Preserved Blood Vessels Discovered in a Rib Bone From the World’s Largest T. Rex Could Shed Light on How Dinosaurs Healed
Scotty, a specimen unearthed in Canada, was probably injured in a fight, then died several months later
In 1991, paleontologists discovered the fossilized remains of an enormous Tyrannosaurus rex that would have weighed nearly 20,000 pounds when it roamed around Canada roughly 66 million years ago. The colossal beast, nicknamed “Scotty,” is thought to be the largest and longest-lived T. rex ever found.
Today, a replica of Scotty’s skeleton wows visitors at the Royal Saskatchewan Museum. But behind the scenes, the creature’s bones are giving up secrets about the hulking dinosaur’s life during the Cretaceous period.
Researchers recently discovered preserved blood vessels inside one of Scotty’s rib bones, a rare find that could offer new insights into how dinosaurs healed from injuries. They describe the breakthrough and its implications in a new paper published this month in the journal Scientific Reports.
Fun fact: Discovery of Scotty the T. rex
After paleontologists discovered Scotty in the 1990s, they celebrated the find by drinking Scotch, which gave the dinosaur its name.
Jerit Mitchell first stumbled upon the preserved blood vessels in 2019, while he was still an undergraduate student at the University of Regina in Canada. He was reviewing a scan of one of Scotty’s rib bones when he noticed a strange structure inside. His mentors pointed out the abnormality could represent preserved blood vessels, which opened the door for additional research.
“Normally, what gets preserved in the fossil record is only just the hard parts—just the bones or the teeth,” Mitchell tells CBC News’ Adam Hunter. “But we can actually have the soft tissues preserved in rare circumstances, and these can tell us a lot more about how dinosaurs lived millions of years ago.”
Mitchell, who is now a doctoral student studying physics at the same university, and his colleagues used synchrotron X-ray imaging to create a 3D model of the fossilized rib bone, as well as the preserved soft tissues within it. This non-invasive method allowed them to peer inside the bone without causing any damage.
They also performed chemical analyses to figure out which elements are present within the fossil. Calcium is the most abundant mineral in the bone structure, while iron and manganese are present in the preserved blood vessels, according to the paper.
Their research suggests Scotty’s rib had healed from a fracture, possibly an injury the T. rex incurred while battling with another dinosaur. That wasn’t a total surprise, as paleontologists have previously discovered scars and bite marks on tyrannosaur fossils that suggest mature males duked it out for territory or sexual dominance.
Scotty’s rib fracture was still healing when the dinosaur died just a few months later. This incomplete healing, the researchers write in the paper, is probably why scientists were able to see the blood vessel millions of years later.
“Preserved blood vessel structures, like we have found in Scotty’s rib bone, appear linked to areas where the bone was healing,” says study co-author Mauricio Barbi, a physicist at the University of Regina, in a statement. “This is because during the healing process, those areas had increased blood flow to them.”
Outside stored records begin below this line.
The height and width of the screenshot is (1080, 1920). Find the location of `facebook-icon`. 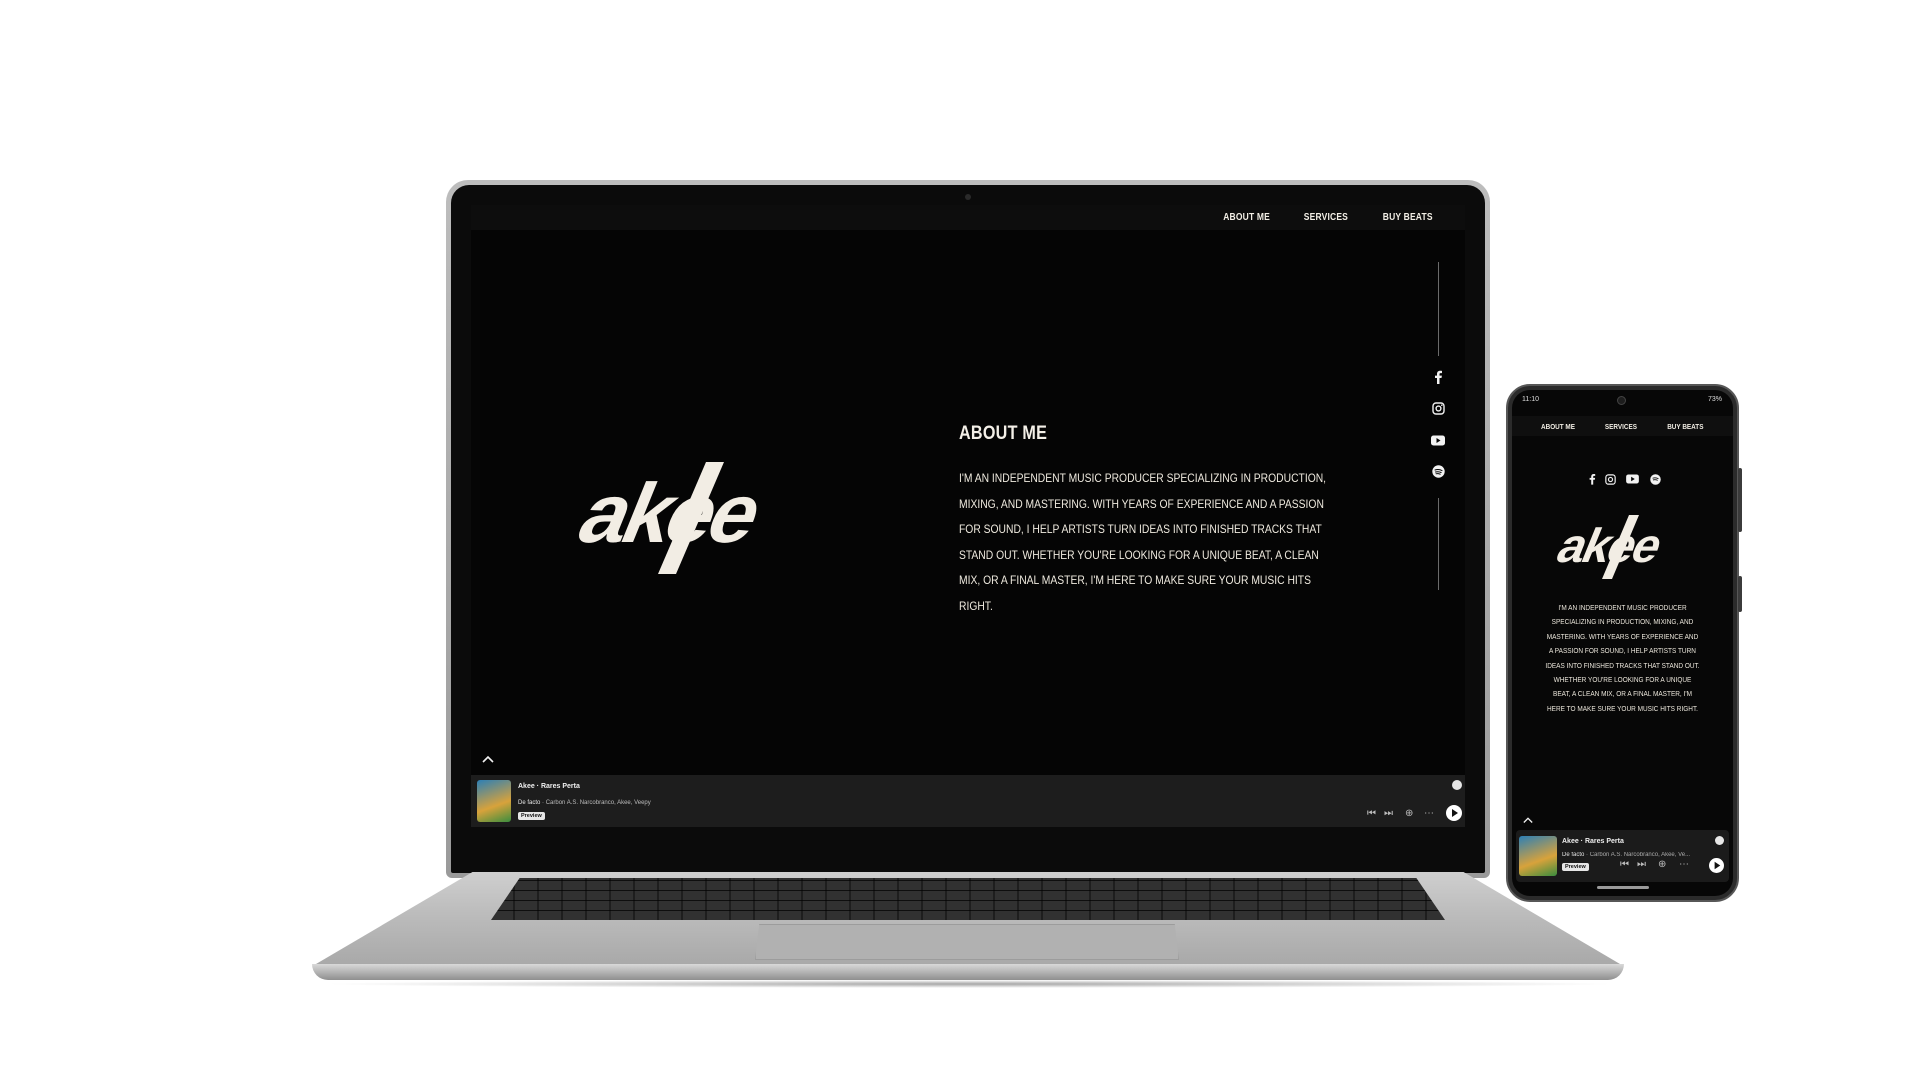

facebook-icon is located at coordinates (1438, 377).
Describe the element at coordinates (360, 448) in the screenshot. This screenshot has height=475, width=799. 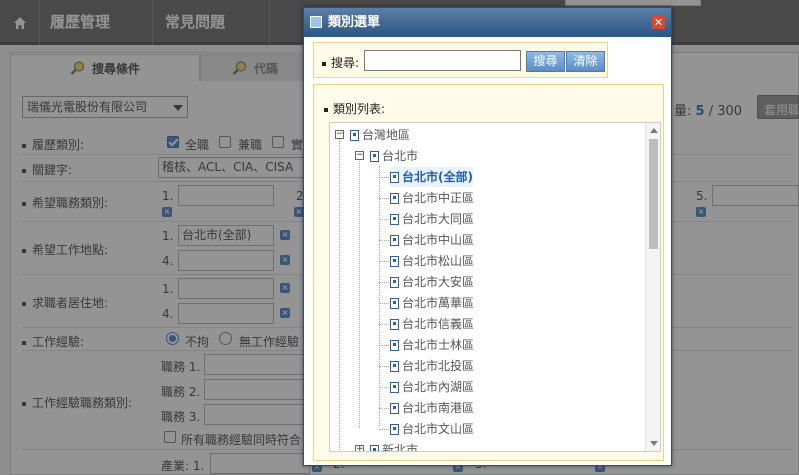
I see `expand-icon: +` at that location.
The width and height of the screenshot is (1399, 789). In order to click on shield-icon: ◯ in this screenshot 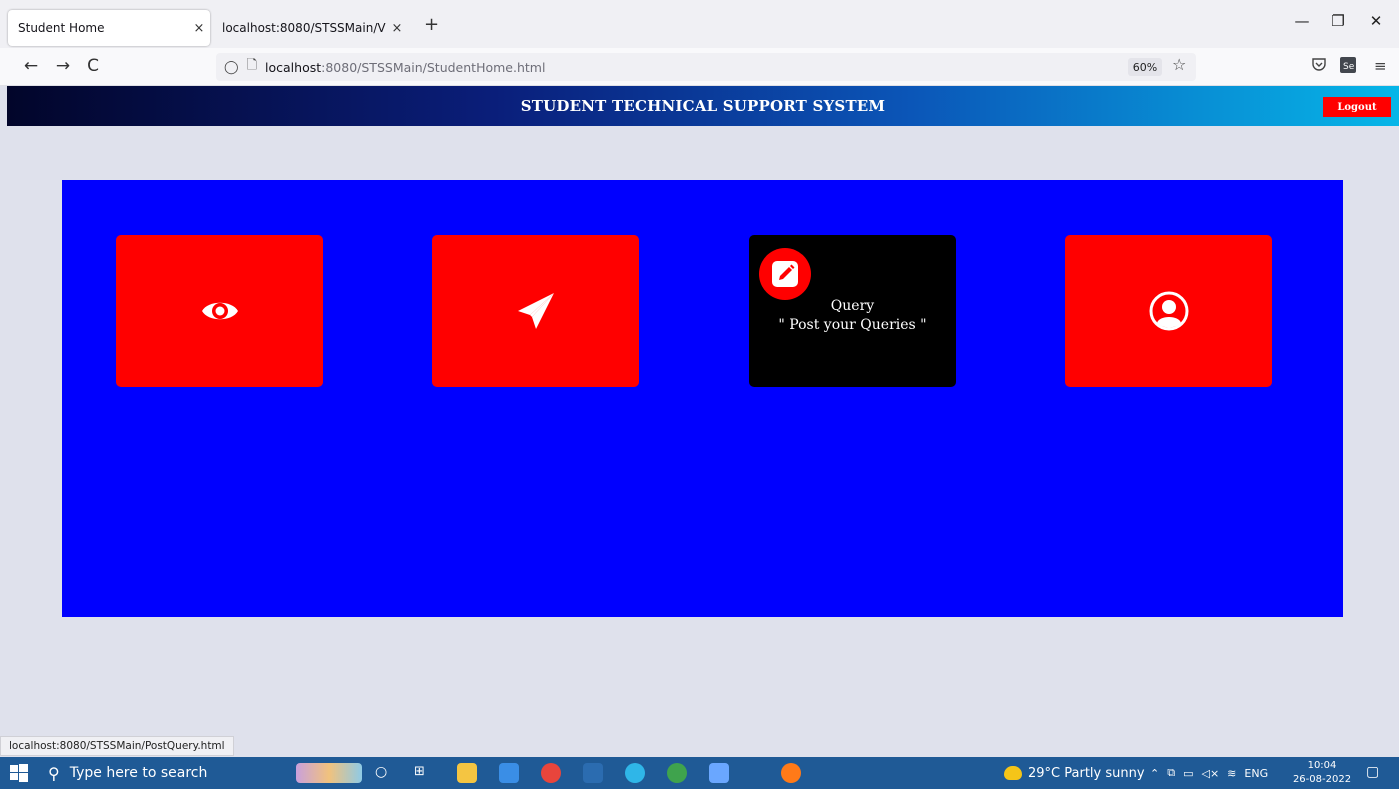, I will do `click(232, 68)`.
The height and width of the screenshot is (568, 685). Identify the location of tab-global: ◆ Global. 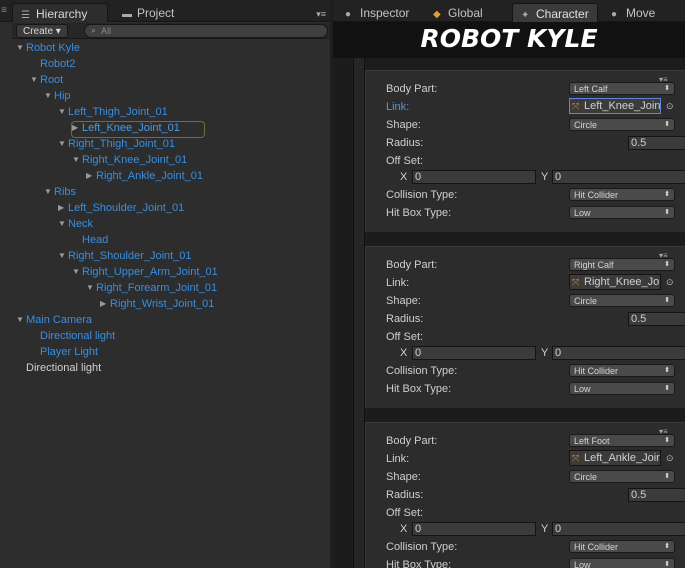
(458, 12).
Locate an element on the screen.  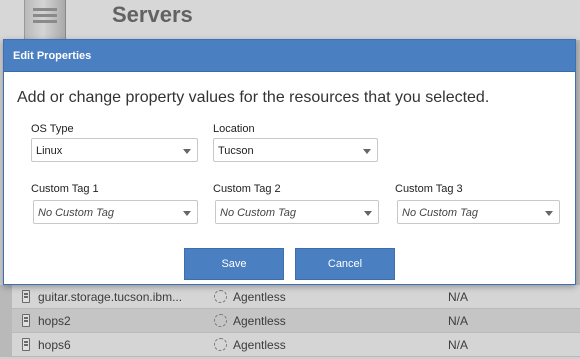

Moving forward, the scientists hope to use similar methods to investigate other Cretaceous dinosaur fossils. With enough samples, they might someday be able to compare healing in extinct animals with healing in living species, such as birds or crocodiles, which could offer insights into the evolution of life on Earth.
“Overall, this work provides optimism for future in situ soft tissue analysis in fossil bone, which may unlock new understandings of [the process of fossilization] as well as the physiology of ancient life,” the researchers write in the paper.
The work also suggests paleontologists may want to revisit old fossils, using new techniques to see what else they can glean from them.
“For centuries, it’s been thought that there’s effectively no trace of biological tissue in a fossil—that there shouldn’t be,” said Jordan Mallon, a paleontologist at the Canadian Museum of Nature who was not involved with the research, to CBC News’ Sam Maciag in 2022 “And yet, as we start to put these things under the microscope and look at them with new techniques, and look at them in more depth, it turns out the fossilization process isn't quite as straightforward—or maybe not as rapid—as we thought it would be.”